The Austin Film Festival Brings the Terror of Motherhood in Nanny
New Voice Award winner Nikyatu Jusu looks at horror with a Black woman's gaze
By Jenny Nulf, Fri., Oct. 21, 2022
The abject terrors of motherhood are a fertile subject for horror, and permeate the soul of director and writer Nikyatu Jusu's first feature film, Nanny. It's a multifaceted exploration of motherhood, from the point of view of an undocumented immigrant who finds a job as a nanny to save up money to bring over her own child from Senegal.
It's no surprise that Jusu (who will receive this year's Austin Film Festival New Voice Award) counts two films about imperfect mothers, Jennifer Kent's The Babadook and Kasi Lemmons' Eve's Bayou, among her favorites. "These are mothers navigating grief, navigating trauma," Jusu elaborated. "We live in a society that professes to love mothers and support motherhood, and support the culture of procreation for mothers, however it does everything in action to the contrary. There's so much lack of support for mothers, and there's medical inequity and medical racism for Black and Indigenous mothers … It's kind of a horror story in a sense to me."
There are two very different displays of motherhood in Nanny. Aisha (Anna Diop) takes the center stage but her foil is her employer, Amy (Michelle Monaghan), an upper-class New York City housewife who struggles to be both the breadwinner and a mother. Jusu has empathy for the characters she writes, even her antagonists. "There are pieces of me in Amy, there are pieces of me in Aisha, both who are doing disproportionate domestic labor in a system that professes to support mothers," Jusu said. "Bearing a child takes its toll on your body, which is why I also think there's a lot of body horror that explores motherhood."
The stylization of Nanny is meant to put you in Aisha's headspace, and the use of purples and blues evokes a sense of being underwater. "The ambiguity of water is really interesting to me," Jusu explained. "It's entrenched in my lineage, and it's the reason why I'm here. Enslaved people were shipped over in these massive ships over massive bodies of water. Some of these potentially enslaved people chose to fling their bodies over ships and into the water, committing suicide. People were thrown overboard because they were sick and became useless in the conduit.
"I think that water is such a vessel of history for those of us who are not the center of most stories, those who are of non-European and nonwhite lineage. Everyone can acknowledge water's capacity to create destruction."
Nanny also explores supernatural forces that Jusu called "figures of rebellion," forces utilized by the African diaspora to survive the horror of being taken from their homeland. "I love culturally specific folklore," the filmmaker said. "It's a reason why most of my influences are outside of the American cinematic paradigm. We are a nation of immigrants, so it makes sense for immigrant folklore to also be a very American type of folklore."

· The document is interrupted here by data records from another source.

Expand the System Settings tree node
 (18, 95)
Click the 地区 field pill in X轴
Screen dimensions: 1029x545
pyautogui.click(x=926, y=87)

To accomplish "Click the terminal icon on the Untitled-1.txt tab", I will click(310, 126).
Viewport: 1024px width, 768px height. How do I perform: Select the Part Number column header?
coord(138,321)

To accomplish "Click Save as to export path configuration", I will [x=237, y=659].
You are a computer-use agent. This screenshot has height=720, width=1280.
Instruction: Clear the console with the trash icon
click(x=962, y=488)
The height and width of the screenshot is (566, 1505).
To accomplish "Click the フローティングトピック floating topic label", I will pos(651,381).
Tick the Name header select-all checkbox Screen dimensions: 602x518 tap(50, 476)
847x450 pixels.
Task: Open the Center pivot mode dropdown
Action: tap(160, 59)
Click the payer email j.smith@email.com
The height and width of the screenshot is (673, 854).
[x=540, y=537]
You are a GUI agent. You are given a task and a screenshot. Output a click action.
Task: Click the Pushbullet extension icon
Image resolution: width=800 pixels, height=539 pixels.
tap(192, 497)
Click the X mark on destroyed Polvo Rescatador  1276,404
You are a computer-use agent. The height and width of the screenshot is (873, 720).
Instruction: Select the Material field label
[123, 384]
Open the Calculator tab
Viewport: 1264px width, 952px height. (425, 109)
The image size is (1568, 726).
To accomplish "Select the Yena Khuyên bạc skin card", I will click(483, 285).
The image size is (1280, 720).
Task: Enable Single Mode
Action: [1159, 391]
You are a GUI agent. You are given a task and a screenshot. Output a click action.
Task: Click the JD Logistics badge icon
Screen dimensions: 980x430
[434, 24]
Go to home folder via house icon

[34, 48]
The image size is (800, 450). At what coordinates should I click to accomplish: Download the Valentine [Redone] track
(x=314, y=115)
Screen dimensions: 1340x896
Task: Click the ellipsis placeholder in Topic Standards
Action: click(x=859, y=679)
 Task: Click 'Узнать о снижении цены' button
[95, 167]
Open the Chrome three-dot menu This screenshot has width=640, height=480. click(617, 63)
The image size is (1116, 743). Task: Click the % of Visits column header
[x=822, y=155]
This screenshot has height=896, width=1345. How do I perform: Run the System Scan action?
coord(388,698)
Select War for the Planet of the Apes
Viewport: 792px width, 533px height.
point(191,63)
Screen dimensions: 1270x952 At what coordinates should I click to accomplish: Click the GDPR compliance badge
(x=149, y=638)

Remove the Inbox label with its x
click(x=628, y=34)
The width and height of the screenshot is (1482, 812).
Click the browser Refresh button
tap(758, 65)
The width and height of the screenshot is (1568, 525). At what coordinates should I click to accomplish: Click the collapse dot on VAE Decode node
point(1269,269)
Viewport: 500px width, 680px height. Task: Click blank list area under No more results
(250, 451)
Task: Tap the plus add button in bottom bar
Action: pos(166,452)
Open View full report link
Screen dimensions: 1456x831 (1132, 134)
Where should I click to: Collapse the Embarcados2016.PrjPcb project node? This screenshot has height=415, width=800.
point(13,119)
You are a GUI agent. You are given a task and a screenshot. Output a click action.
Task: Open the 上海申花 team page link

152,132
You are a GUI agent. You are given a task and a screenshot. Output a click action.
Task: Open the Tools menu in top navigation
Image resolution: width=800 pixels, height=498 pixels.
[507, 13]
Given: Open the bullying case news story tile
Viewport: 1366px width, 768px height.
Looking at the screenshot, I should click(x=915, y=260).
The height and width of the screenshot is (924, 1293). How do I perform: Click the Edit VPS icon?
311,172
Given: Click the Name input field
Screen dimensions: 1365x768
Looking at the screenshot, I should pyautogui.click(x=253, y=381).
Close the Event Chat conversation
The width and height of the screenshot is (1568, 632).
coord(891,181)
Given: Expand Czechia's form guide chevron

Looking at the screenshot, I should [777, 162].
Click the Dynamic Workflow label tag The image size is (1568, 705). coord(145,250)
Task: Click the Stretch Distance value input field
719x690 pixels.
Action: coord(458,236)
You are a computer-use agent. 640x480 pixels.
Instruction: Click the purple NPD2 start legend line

With her first feature off the ground, Jusu plans to continue navigating the horrors of what it means to be a mother. "I'm constantly navigating the dance of exploring the monster externally and the monster in us all," she added. "The genre allows me to center Black women protagonists in particular in a genre that ushers in a wider audience, because I don't think [an] American [or] global audience is conditioned to see the world through the Black woman's gaze. It's a genre that allows me to take liberties, but it's also a genre that allows me to have fun."